- Developer(s): Kogado Studio
- Publisher(s): Interchannel, GungHo Works, Degica (English)
- Platform(s): PlayStation 2, Microsoft Windows
- Release: EN: June 18, 2020; JPN: October 18, 2007 (PS2); JPN: November 10, 2006 (PC);
- Genre(s): Princess Simulation
- Mode(s): Normal, Hard

= Palais de Reine =

Palais de Reine (パレドゥレーヌ) is a Japanese videogame that was released on November 10, 2006 by Kogado Studio for Microsoft Windows. It was later released on PlayStation 2 on October 18, 2007 by Interchannel. It was published in English through the Steam platform on June 18, 2020 by Degica.
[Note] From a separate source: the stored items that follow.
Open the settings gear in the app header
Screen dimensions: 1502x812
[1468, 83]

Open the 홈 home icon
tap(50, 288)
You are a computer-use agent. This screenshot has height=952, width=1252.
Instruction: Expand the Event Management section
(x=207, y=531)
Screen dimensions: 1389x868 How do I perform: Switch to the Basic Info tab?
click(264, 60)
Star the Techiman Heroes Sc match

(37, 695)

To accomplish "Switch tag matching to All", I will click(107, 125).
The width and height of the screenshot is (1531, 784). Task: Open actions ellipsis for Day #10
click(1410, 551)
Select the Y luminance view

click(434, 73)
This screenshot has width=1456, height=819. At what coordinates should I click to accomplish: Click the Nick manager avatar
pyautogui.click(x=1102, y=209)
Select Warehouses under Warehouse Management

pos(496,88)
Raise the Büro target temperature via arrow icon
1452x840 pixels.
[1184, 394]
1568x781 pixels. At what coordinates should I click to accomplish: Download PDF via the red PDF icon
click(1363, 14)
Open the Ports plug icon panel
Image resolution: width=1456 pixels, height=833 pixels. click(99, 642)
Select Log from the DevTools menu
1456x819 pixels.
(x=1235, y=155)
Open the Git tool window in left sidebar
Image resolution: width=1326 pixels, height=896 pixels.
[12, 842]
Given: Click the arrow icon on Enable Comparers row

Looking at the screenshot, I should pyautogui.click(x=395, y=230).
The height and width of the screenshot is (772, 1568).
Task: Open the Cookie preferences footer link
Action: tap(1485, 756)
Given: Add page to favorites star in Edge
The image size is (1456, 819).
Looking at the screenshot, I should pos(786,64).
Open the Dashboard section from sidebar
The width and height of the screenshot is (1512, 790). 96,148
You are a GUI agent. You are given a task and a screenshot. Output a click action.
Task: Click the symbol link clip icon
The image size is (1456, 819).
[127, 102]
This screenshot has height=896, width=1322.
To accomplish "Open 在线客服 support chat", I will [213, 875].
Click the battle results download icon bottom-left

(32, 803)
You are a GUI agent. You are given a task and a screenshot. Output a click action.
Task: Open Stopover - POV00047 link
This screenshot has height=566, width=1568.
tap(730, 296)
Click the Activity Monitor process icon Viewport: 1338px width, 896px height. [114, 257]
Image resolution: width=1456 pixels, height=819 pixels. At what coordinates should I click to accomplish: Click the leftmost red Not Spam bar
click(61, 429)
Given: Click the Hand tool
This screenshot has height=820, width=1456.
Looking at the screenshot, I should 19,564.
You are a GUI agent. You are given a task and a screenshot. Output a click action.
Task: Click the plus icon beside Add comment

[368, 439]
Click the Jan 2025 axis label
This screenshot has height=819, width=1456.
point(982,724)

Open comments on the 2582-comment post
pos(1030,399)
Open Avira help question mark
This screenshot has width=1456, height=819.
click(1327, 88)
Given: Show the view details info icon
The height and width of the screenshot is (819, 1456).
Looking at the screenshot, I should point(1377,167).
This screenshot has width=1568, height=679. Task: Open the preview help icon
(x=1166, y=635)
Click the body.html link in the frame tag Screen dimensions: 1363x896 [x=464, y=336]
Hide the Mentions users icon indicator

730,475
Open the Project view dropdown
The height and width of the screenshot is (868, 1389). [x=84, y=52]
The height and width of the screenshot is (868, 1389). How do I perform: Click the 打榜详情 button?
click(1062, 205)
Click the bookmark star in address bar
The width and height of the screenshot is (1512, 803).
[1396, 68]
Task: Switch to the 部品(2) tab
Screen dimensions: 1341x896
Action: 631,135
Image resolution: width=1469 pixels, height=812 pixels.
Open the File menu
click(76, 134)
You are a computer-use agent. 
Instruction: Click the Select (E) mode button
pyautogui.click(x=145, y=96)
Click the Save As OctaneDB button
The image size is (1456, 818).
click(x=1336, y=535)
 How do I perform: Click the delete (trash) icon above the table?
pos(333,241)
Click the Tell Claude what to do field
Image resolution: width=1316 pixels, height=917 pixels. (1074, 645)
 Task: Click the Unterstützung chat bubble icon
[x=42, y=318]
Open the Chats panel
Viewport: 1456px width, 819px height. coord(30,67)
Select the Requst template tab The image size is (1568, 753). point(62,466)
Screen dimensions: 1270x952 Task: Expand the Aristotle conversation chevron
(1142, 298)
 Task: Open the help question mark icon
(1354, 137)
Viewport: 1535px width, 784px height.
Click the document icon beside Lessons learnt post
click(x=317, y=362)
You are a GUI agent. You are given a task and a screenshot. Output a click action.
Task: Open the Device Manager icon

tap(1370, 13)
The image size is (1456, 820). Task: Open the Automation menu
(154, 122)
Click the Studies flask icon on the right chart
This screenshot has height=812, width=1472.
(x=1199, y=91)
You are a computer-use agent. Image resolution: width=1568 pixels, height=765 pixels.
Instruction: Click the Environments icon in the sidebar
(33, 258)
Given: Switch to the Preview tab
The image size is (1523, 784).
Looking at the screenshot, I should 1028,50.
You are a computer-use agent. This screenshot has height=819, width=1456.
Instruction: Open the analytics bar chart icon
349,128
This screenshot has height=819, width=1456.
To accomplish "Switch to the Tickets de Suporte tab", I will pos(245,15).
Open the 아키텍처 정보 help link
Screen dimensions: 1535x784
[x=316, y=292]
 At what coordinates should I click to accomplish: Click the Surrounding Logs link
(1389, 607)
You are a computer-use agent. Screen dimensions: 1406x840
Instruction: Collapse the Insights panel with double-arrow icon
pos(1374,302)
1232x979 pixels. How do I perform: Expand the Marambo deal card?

It could be considered both a strategy game and an otome game.

== Plot ==
In the original Japanese version of the game, the protagonist is a young princess named Filia, with the story taking place in a kingdom similar to Medieval Western Europe. After the death of the king, she is the sole heir to the throne. In order to ascend to the throne, she has to get acknowledgement of the Knights and Lords of the kingdom; the Prime Minister of the kingdom plans to become king, however, and has conspired with his entourage to prevent the princess's coronation. Thus, one year later, the Seven Knights and the Lords will examine the princess again and determine whether she is worthy of the throne or not. Until then, the princess must get acknowledged by many of Knights and Lords. If she can obtain acknowledgement, she will be enthroned; if she fails, she will marry the Prime Minister who will then become king.